Wasm has a buffer that js can read and write to, but wasm can't access js memory

view this post on Zulip Brendan Hansknecht (May 03 2023 at 03:11):

I guess this is where the wasm GC proposal should help in the future, iirc.

view this post on Zulip Brendan Hansknecht (May 03 2023 at 05:18):

Yeah, looked into this again.the new wasm GC stuff should resolve this. Discussed some in this talk: https://youtu.be/Nkjc9r0WDNo?t=855s

view this post on Zulip Brendan Hansknecht (May 03 2023 at 05:19):

Specifically for this, it adds reference types to wasm that can reference host data.

view this post on Zulip Brian Carroll (May 03 2023 at 21:02):

Wow this is a really interesting idea!
I bet JS is plenty fast enough. These functions will be called a lot so v8 will optimise the heck out of them. Especially since they're doing low-level things with numbers and byte arrays.

view this post on Zulip Brian Carroll (May 03 2023 at 21:06):

new Uint8Array won't work for memory management though. The Wasm module has a single Uint8Array and "allocation" means dividing it up into chunks on demand, and keeping track of each chunk so that you can free it and then hand it out to someone else again. In other words you are writing an allocator in JS. You cannot build on top of the JS allocator.

view this post on Zulip Brian Carroll (May 03 2023 at 21:07):

In other words you are sub-dividing the piece of memory that JS has already allocated to Wasm.

view this post on Zulip Brian Carroll (May 03 2023 at 21:07):

And growing it and so on

view this post on Zulip Brian Carroll (May 03 2023 at 21:07):

you can't grab more memory and shove it in there

view this post on Zulip Brendan Hansknecht (May 03 2023 at 22:15):

Yeah, makes sense. Though i guess you could implement the malloc algorithm that sub divides in js if wanted.

view this post on Zulip Brendan Hansknecht (May 03 2023 at 22:17):

Otherwise, more convenient apis should be possible once the reference types proposal is implemented (apparently it was split out of the wasm GC proposal and is already implemented in wasmtime)

view this post on Zulip Brendan Hansknecht (May 03 2023 at 22:20):

Oh, actually it looks like the host references will be opaque to wasm, so this still doesn't help here. Wasm can't twiddle the bytes.

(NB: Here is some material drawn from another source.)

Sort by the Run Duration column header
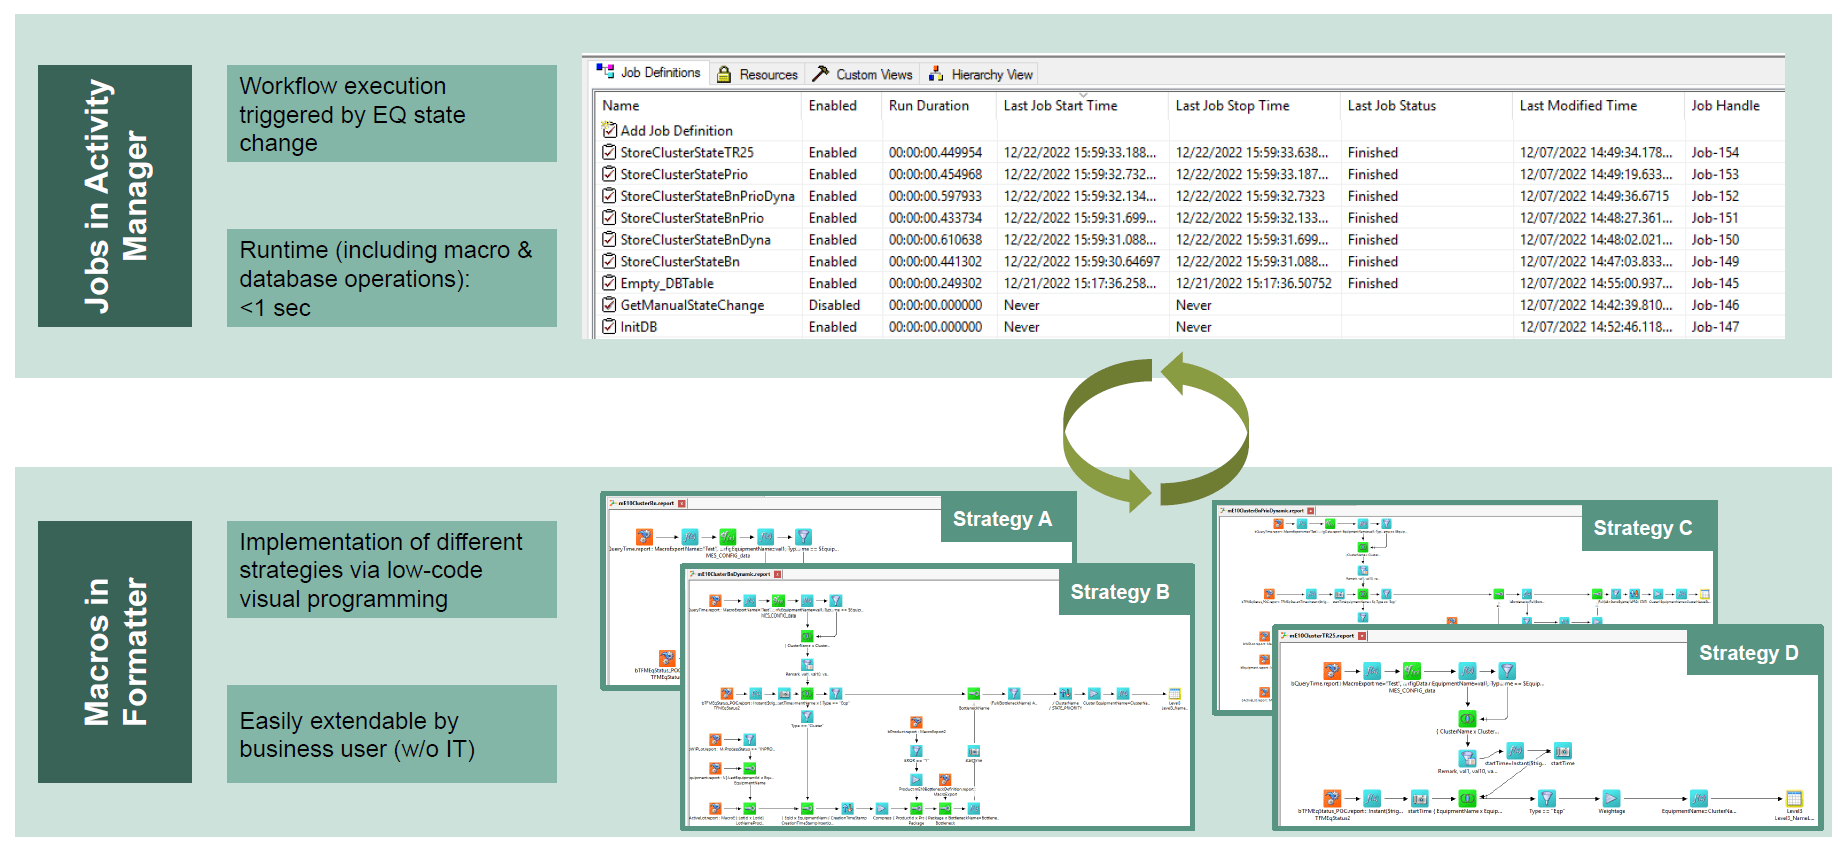This screenshot has height=845, width=1842. (x=928, y=106)
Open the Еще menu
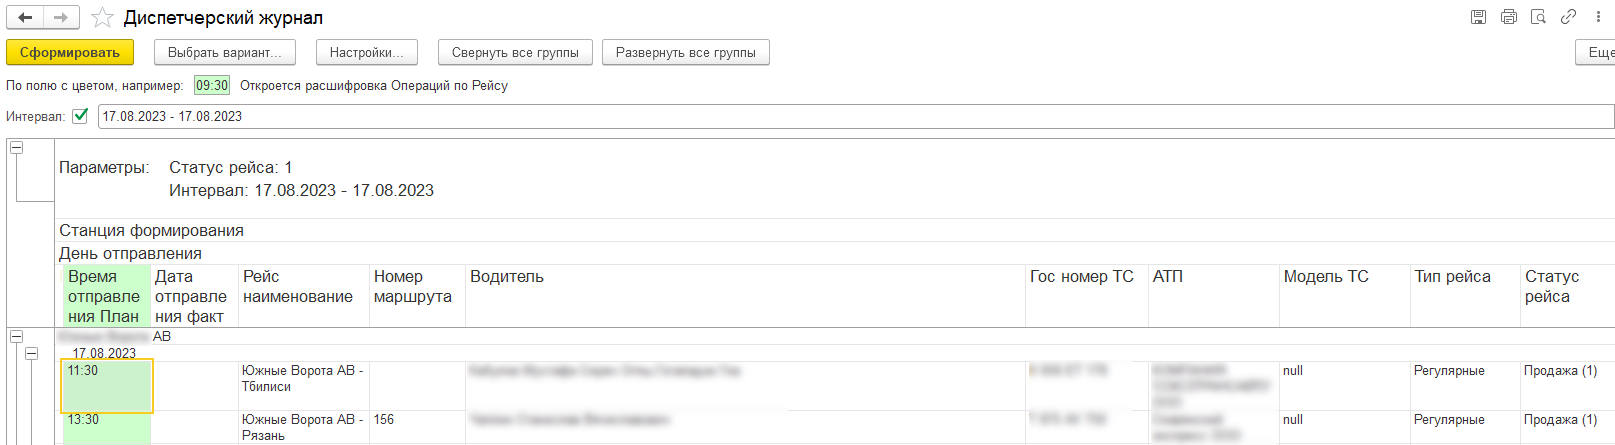Viewport: 1615px width, 445px height. (1599, 52)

view this post on Zulip Brendan Hansknecht (May 03 2023 at 22:23):

Also, found an interesting related read: https://fitzgeraldnick.com/2020/08/27/reference-types-in-wasmtime.html

view this post on Zulip Brian Carroll (May 04 2023 at 17:32):

That's right. When you hear that some GC feature is coming to Wasm, you naturally think it sounds related to this and really useful. But in fact it has zero relevance to implementing roc_alloc. What is needed is a malloc implementation written in JS that manipulates a UInt8Array.

view this post on Zulip Brian Carroll (May 04 2023 at 17:39):

So one approach would be to try to find a simple open source allocator in C or Zig and translate it line by line to JS. I know the Zig folks have a small-code-size allocator that they use for Wasm. Can't remember the name of it.